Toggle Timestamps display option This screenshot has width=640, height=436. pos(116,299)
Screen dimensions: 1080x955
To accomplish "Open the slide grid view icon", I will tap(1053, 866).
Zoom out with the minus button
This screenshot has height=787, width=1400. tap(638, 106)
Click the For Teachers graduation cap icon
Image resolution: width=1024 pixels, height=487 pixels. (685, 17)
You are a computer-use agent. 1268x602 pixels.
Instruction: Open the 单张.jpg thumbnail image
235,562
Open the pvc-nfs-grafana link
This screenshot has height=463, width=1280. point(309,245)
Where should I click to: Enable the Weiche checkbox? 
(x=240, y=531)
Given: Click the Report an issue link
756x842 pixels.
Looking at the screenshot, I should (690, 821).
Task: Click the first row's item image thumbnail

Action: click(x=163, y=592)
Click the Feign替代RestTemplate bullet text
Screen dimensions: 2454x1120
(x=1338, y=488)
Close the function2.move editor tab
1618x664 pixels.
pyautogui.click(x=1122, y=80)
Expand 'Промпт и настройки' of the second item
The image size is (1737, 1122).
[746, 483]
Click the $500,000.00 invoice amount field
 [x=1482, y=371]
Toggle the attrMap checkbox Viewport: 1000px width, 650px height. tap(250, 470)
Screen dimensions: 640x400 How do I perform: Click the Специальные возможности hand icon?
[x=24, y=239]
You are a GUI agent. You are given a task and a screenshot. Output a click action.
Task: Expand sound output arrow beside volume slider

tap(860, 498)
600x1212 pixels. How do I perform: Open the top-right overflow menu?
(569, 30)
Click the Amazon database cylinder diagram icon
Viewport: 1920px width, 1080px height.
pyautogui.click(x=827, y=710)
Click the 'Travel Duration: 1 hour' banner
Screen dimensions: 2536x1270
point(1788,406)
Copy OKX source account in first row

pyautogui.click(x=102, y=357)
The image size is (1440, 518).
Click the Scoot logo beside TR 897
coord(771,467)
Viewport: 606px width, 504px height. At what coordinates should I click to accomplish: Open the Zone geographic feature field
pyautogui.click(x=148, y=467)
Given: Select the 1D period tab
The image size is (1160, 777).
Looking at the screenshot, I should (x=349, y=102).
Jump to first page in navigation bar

Problem:
Could you retype every line of the data exactly?

Answer for this exercise:
Toggle Timestamps display option This screenshot has width=640, height=436. pos(116,299)
Screen dimensions: 1080x955
To accomplish "Open the slide grid view icon", I will tap(1053, 866).
Zoom out with the minus button
This screenshot has height=787, width=1400. tap(638, 106)
Click the For Teachers graduation cap icon
Image resolution: width=1024 pixels, height=487 pixels. (685, 17)
You are a computer-use agent. 1268x602 pixels.
Instruction: Open the 单张.jpg thumbnail image
235,562
Open the pvc-nfs-grafana link
This screenshot has height=463, width=1280. point(309,245)
Where should I click to: Enable the Weiche checkbox? 
(x=240, y=531)
Given: Click the Report an issue link
756x842 pixels.
Looking at the screenshot, I should (690, 821).
Task: Click the first row's item image thumbnail

Action: click(x=163, y=592)
Click the Feign替代RestTemplate bullet text
Screen dimensions: 2454x1120
(x=1338, y=488)
Close the function2.move editor tab
1618x664 pixels.
pyautogui.click(x=1122, y=80)
Expand 'Промпт и настройки' of the second item
The image size is (1737, 1122).
[746, 483]
Click the $500,000.00 invoice amount field
 [x=1482, y=371]
Toggle the attrMap checkbox Viewport: 1000px width, 650px height. tap(250, 470)
Screen dimensions: 640x400 How do I perform: Click the Специальные возможности hand icon?
[x=24, y=239]
You are a GUI agent. You are given a task and a screenshot. Output a click action.
Task: Expand sound output arrow beside volume slider

tap(860, 498)
600x1212 pixels. How do I perform: Open the top-right overflow menu?
(569, 30)
Click the Amazon database cylinder diagram icon
Viewport: 1920px width, 1080px height.
pyautogui.click(x=827, y=710)
Click the 'Travel Duration: 1 hour' banner
Screen dimensions: 2536x1270
point(1788,406)
Copy OKX source account in first row

pyautogui.click(x=102, y=357)
The image size is (1440, 518).
Click the Scoot logo beside TR 897
coord(771,467)
Viewport: 606px width, 504px height. At what coordinates should I click to accomplish: Open the Zone geographic feature field
pyautogui.click(x=148, y=467)
Given: Select the 1D period tab
The image size is (1160, 777).
Looking at the screenshot, I should (x=349, y=102).
Jump to first page in navigation bar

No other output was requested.